Donald Trump Invests in Wine Country


Vineyards conjure images of grandeur: rolling hills of grape vines, lavish dinner parties at million dollar homes, a sort of bohemian wealth and influence. Sometimes though, it can come to a roaring halt when those same vineyards that supply the grandeur fail in a way Mother Nature could have predicted.

Patricia Kluge, famed socialite who married rich, divorced nine years later and settled for the Charlottesville Mansion and nearly $1 million a year and then remarried, is again under fire after her $3 million house foreclosed this month.
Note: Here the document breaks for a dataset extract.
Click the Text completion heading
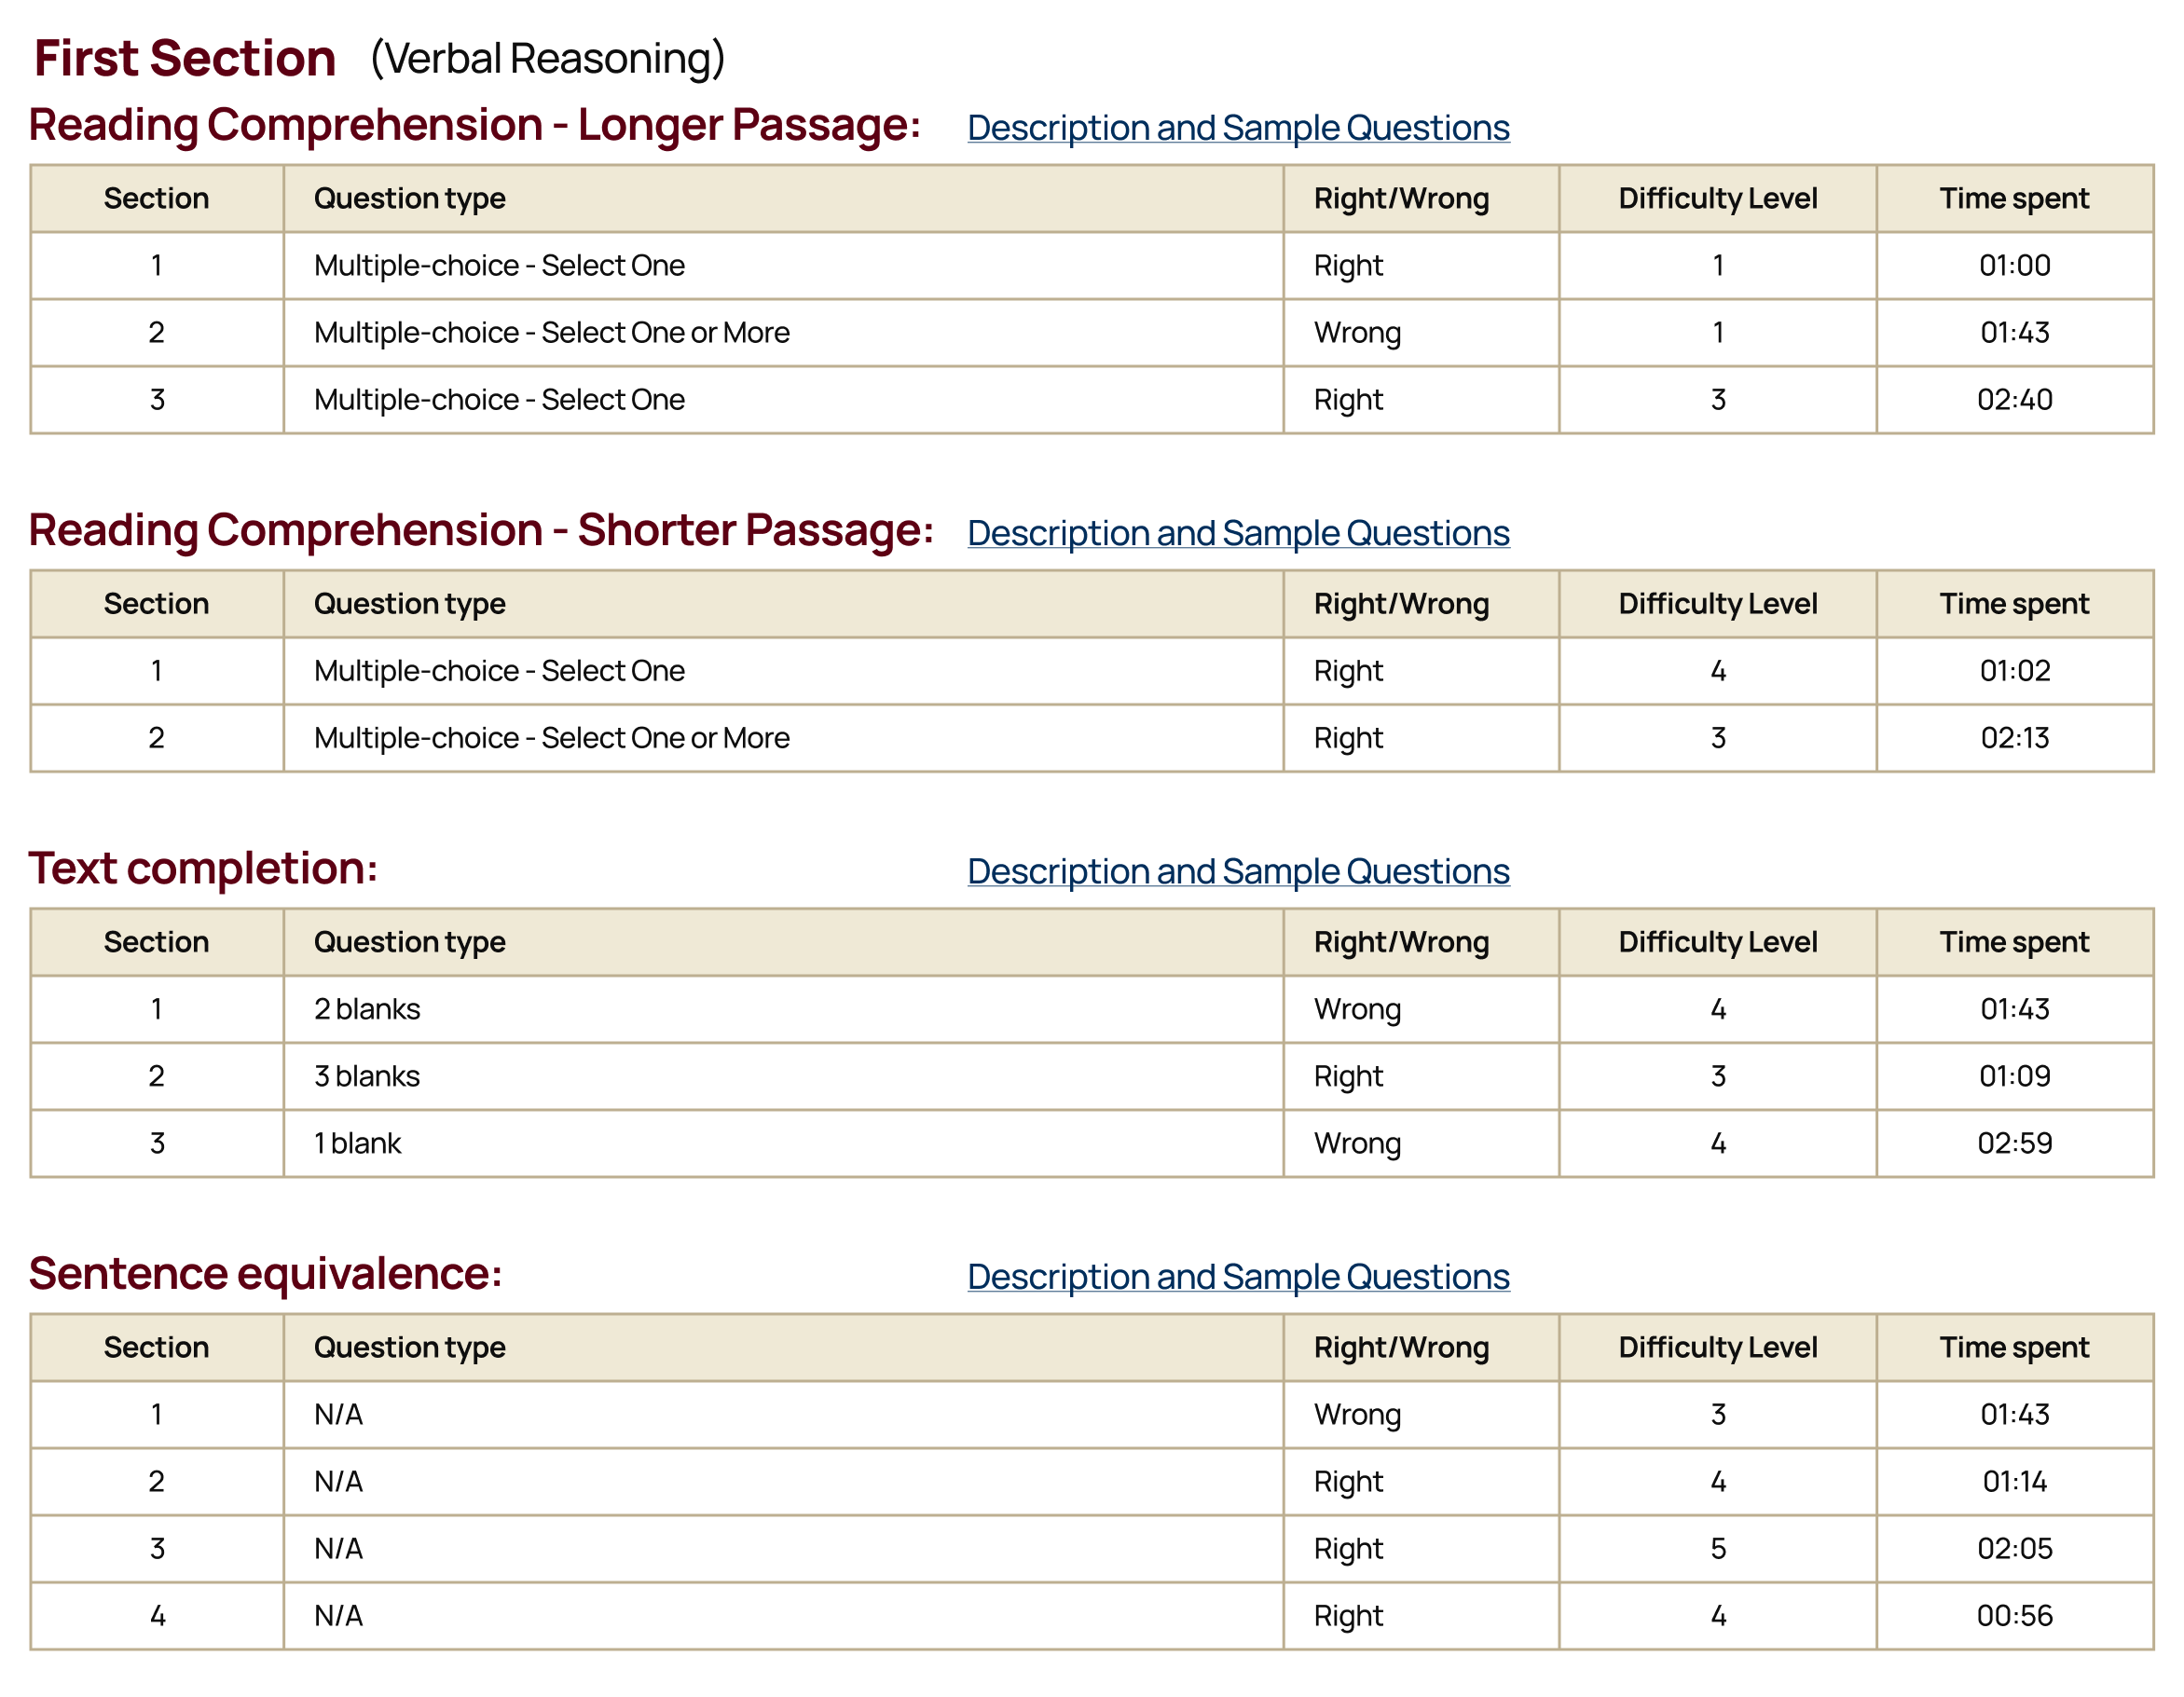2184x1697 pixels. 202,869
In February, Albermarle, a 200-acre and 45-room estate built by her late husband, John W. Kluge, was repossessed by creditor Bank of America for $15.3 million.
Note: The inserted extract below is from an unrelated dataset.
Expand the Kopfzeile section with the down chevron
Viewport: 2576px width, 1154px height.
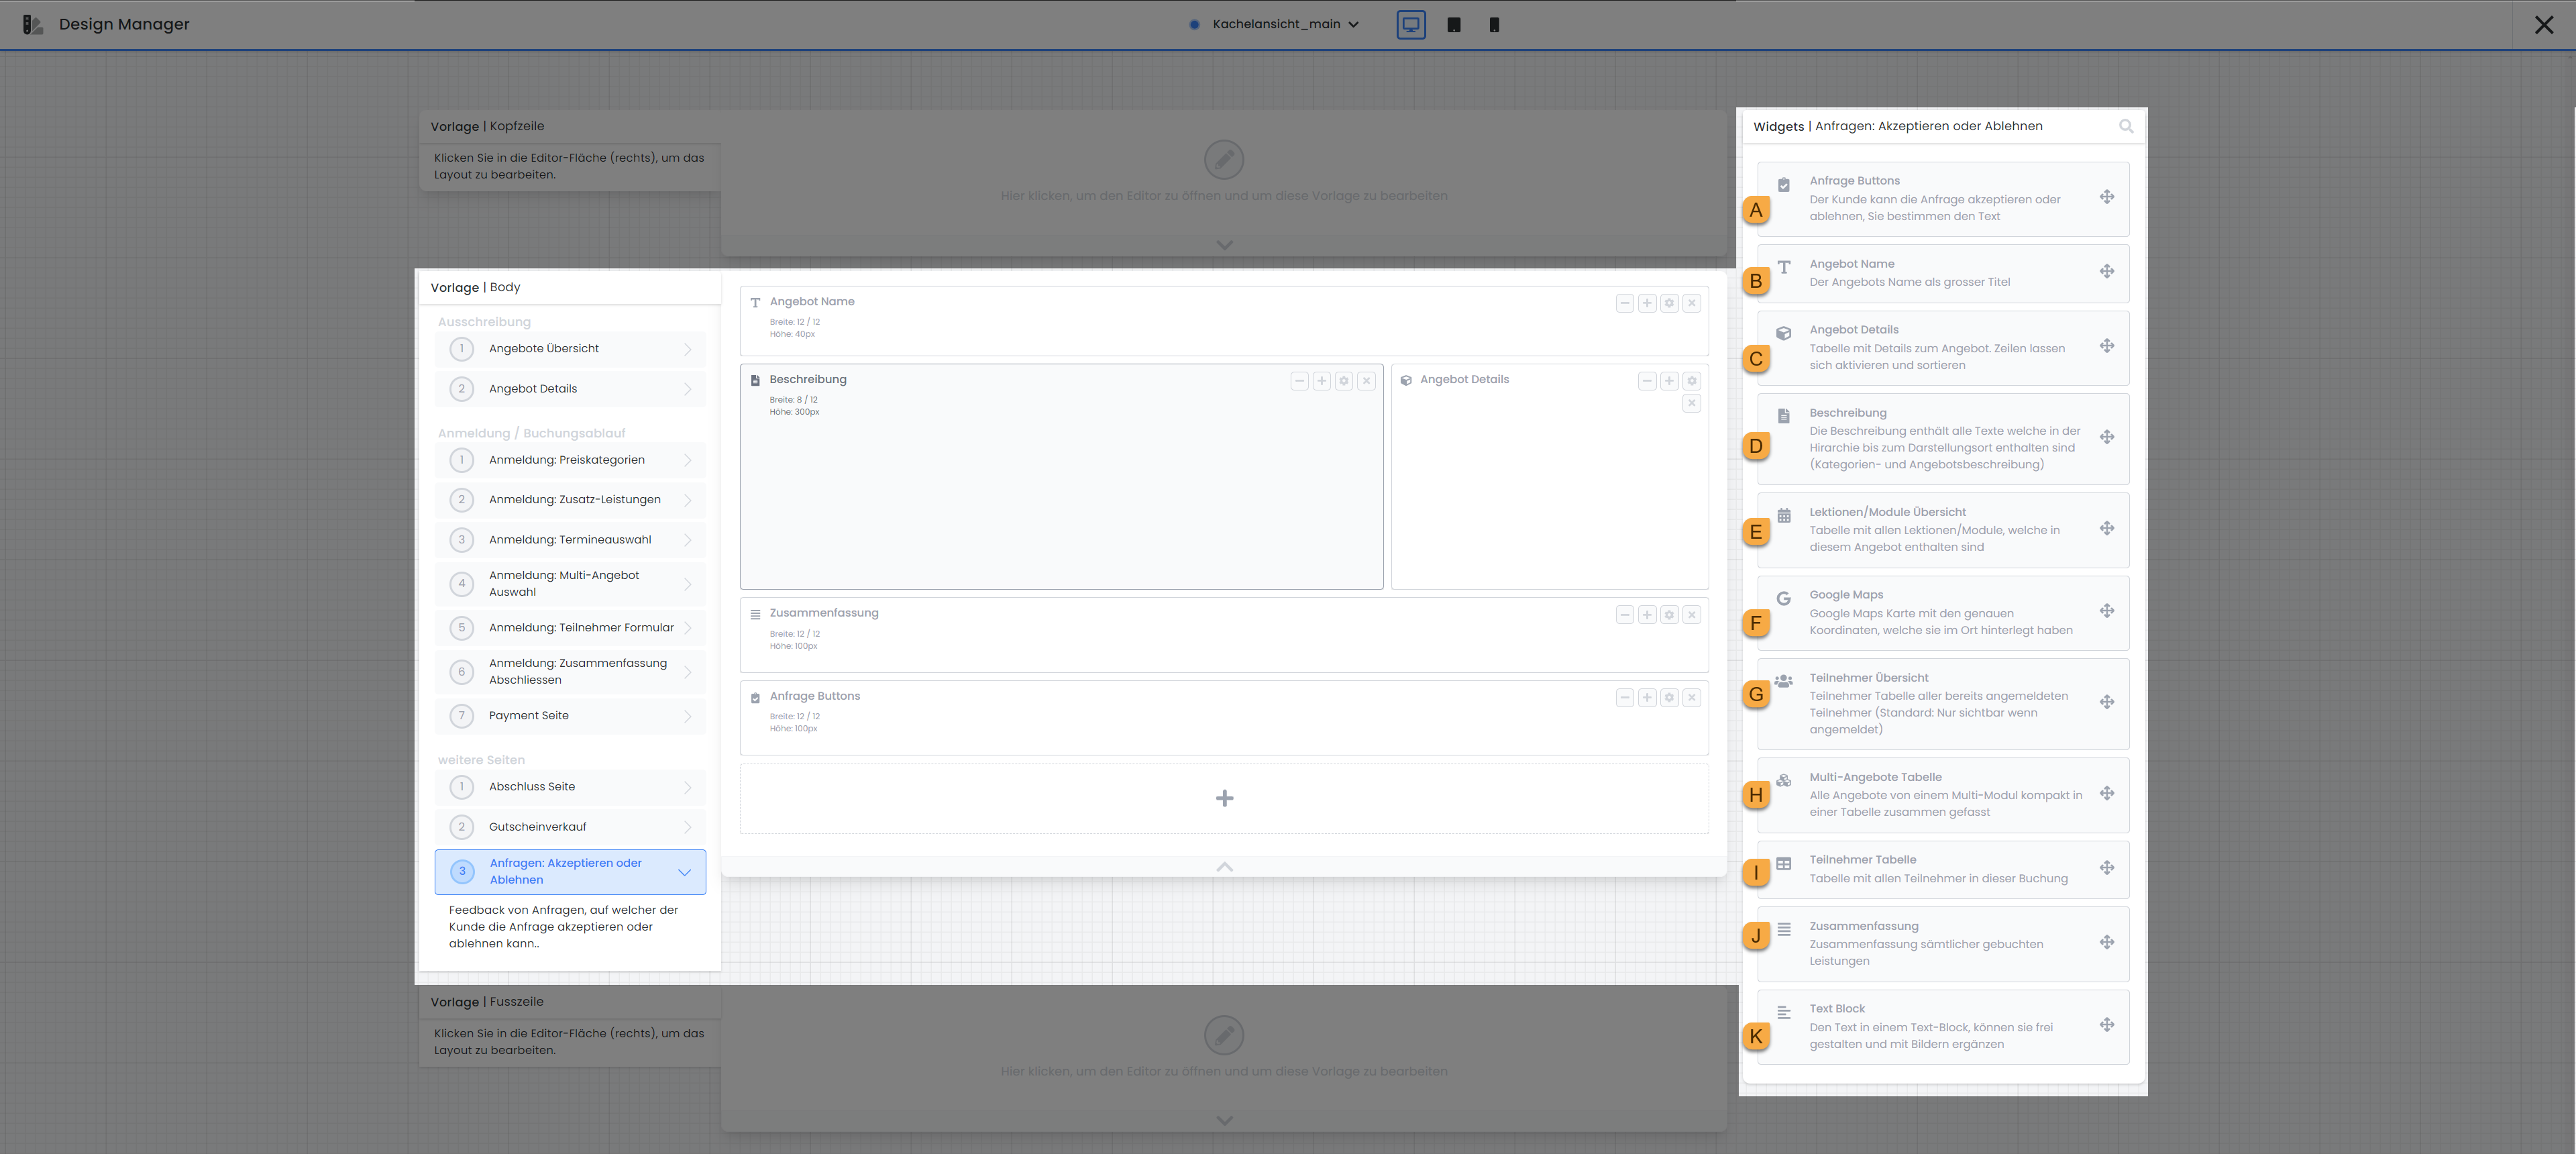1224,245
It all started when Kluge established Kluge Estate Winery and Vineyard on 960 acres in Charlottesville. She took out $65 million in loans to expand wine production and to build luxury homes on half the land. Then the bottom dropped out and she found that she could only sell half of what they anticipated. She defaulted on $35 million in loans. Over the past three years, Kluge lost Albermarle (originally valued at $100 million, now on the market for $16 million), $15.1 million worth of jewelry, and plenty of art and furniture to pay her debt and then the winery.

On April 7 billionaire Donald Trump bought half of the land, including the winery, for $6.21 million, the other half going to Loudoun developer Sal Cangiano for $1.2 million. Trump told the Washington Post he sees the purchase as a great real estate deal, but not as an opportunity to continue the great wine making of Kluge. “I’m really interested in good real estate, not so much in wine,” he said.

Trump is also interested in Albermarle, for which they hold the First Right of Refusal, though general counsel for the Trump Organization Jason D. Greenblatt told Forbes, “Ultimately we’d like to buy the home, but the bank has an unrealistic expectation for the purchase price.”

Whatever the outcome of the land, Trump’s made it clear that he wants Kluge to stay on in some capacity at the vineyards, though there’s been speculation about a possible golf course. Kluge will no longer own her 960 acres of land, two homes or a reputation as a wine maker.